The Fungal Microbiome: Discovering and Investigating Novel Endohyphal Inhabitants

Authors:

Patrick Chain1* ([email protected]), Julia Kelliher1, Reid Longley1, Aaron Robinson1, Buck Hanson1, Demosthenes Morales1, Leah Johnson1, La Verne Gallegos-Graves1, Justine Macalindong1, Kelli Feeser1, James Brunner1, Mary Lipton2, Guillaume Cailleau3, Saskia Bindschedler3, Pilar Junier3, Scott Baker2, Gregory Bonito4

Institutions:

1Los Alamos National Laboratory; 2Pacific Northwest National Laboratory; 3University of Neuchâtel; 4Michigan State University

URLs:

Goals

The Bacterial-Fungal Interactions (BFI) Science Focus Area (SFA) is focused on elucidating the mechanisms and implications of BFI on larger ecosystem functioning. Part of this work includes characterizing the interactions that occur within and immediately surrounding fungal hyphae (the fungal microbiome) between these fungal hosts, bacterial partners, and several other microorganisms.

Abstract

Fungi are important members of larger, diverse microbiomes such as those in human guts, plant rhizospheres, or soil microbiomes. However, it has been demonstrated that fungi themselves can harbor complex microbiomes both within and directly surrounding the outer surface of their hyphae (Robinson et al. 2021). Endobacterial associates have been observed in both higher and basal lineages of fungi, but major questions remain regarding how these bacterial symbionts are acquired, how they persist within a fungal host, and how they impact fungal evolution and behavior. Using model interactions between Mollicutes-related endobacteria (MRE) and members of the Mortierellaceae, the group has discovered new insights into interaction persistence, potential co-evolution, physical properties (e.g., distribution of MRE throughout hyphae), and functional impacts of MRE on fungal hosts (Longley et al. 2023). This work has led to the acceptance of a DOE Joint Genome Institute (JGI) New Investigator Community Science Program (CSP) proposal that will investigate the impact of warming conditions on interactions between endobacteria and Mucoromycota taxa. This work will provide new insights into the mechanisms governing fungal-endobacterial interactions and will continue to help elucidate larger roles and impacts of endobacteria in complex natural microbiomes.

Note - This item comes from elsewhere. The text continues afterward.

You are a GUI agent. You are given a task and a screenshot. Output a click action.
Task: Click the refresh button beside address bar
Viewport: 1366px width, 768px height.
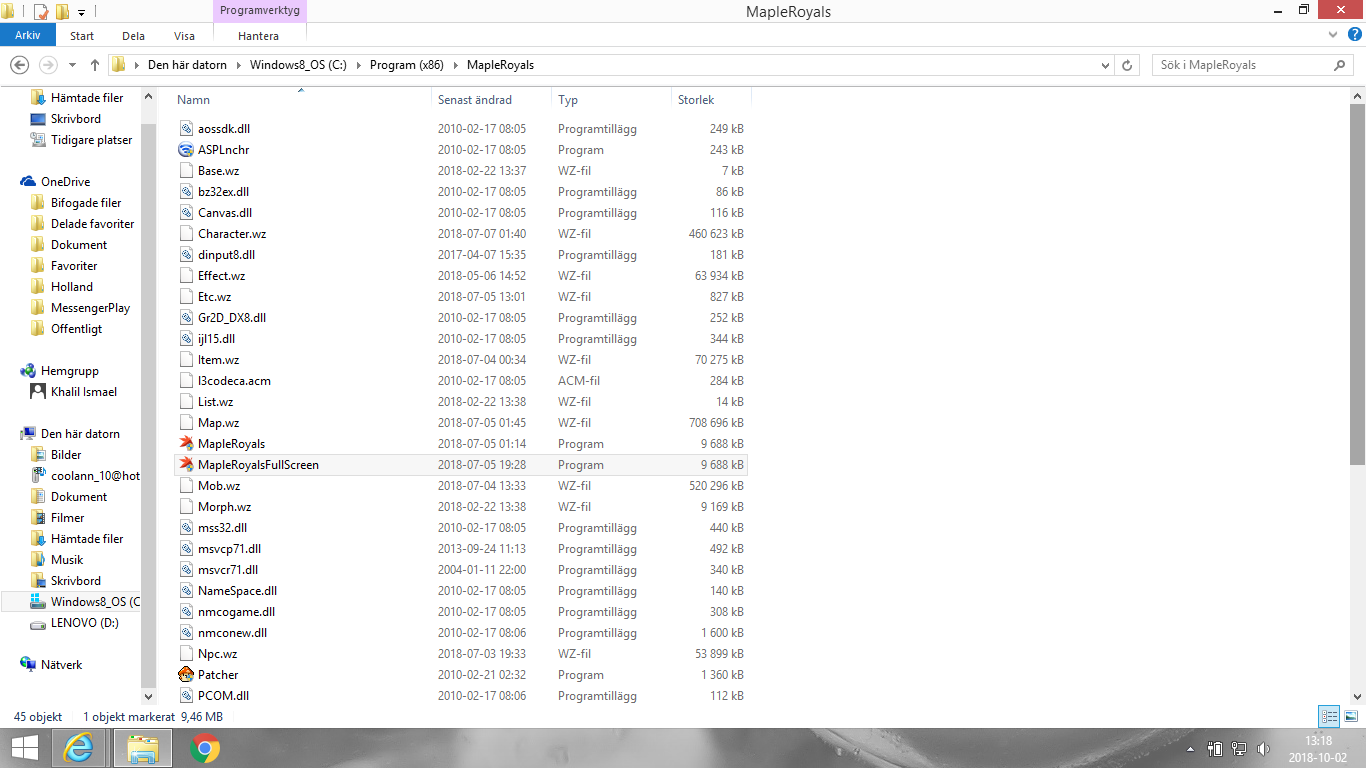click(1127, 65)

In addition to bacteria, fungi can harbor viruses, cyanobacteria, and algae as members of their microbiome (Kelliher et al. 2023). The group’s investigations have identified previously undescribed constituents of the fungal microbiome, including diverse bacterial taxa, archaea, and plant- and algal-derived plastids (Robinson et al. 2021). This discovery of plastids within fungi has led to a JGI Annual CSP award to investigate the mechanistic details underlying their internalization. Researchers have further examined diverse endohyphal microbiome components using multiomics, sequence-based enrichment sequencing techniques, fluorescence in situ hybridization imaging, large screens of publicly available sequencing data, and in vitro internalization experiments. In conjunction with these efforts, the team has been developing novel bioinformatic pipelines and genomic databases to facilitate screening of fungal sequencing projects for signatures of endohyphal microbiome inhabitants, thus enabling the group and other researchers to expand collective knowledge on the diversity of the fungal microbiome. The group also created a web portal where researchers can run these pipelines, report the relationships that have been found, and compare with existing endohyphal microbiome data (Robinson et al. 2023). Not only is the fungal microbiome much more diverse and complex than previously thought, but there is growing interest in examining its role in fungal physiology, fungal evolution, fungal interactions, and fungi in larger communities.

References

Kelliher, J. M., et al. 2023. “The Endohyphal Microbiome: Current Progress and Challenges for Scaling Down Integrative Multi-Omic Microbiome Research,” Microbiome 11, 192.

Longley, R., et al. 2023. “Comparative Genomics of Mollicutes-Related Endobacteria Supports a Late Invasion into Mucoromycota Fungi,” Communications Biology 6, 1–13.

Robinson, A. J., et al. 2021. “Widespread Bacterial Diversity Within the Bacteriome of Fungi,” Communications Biology 4, 1168.

Robinson, A. J., et al. 2023. “A Centralized Resource for Bacterial–Fungal Interactions Research,” Fungal Biology 127, 1005–09.

Funding Information

This research was supported by an SFA Grant from the U.S. DOE, BER program, Biological Systems Science Division (BSSD) under the grant number LANLF59T.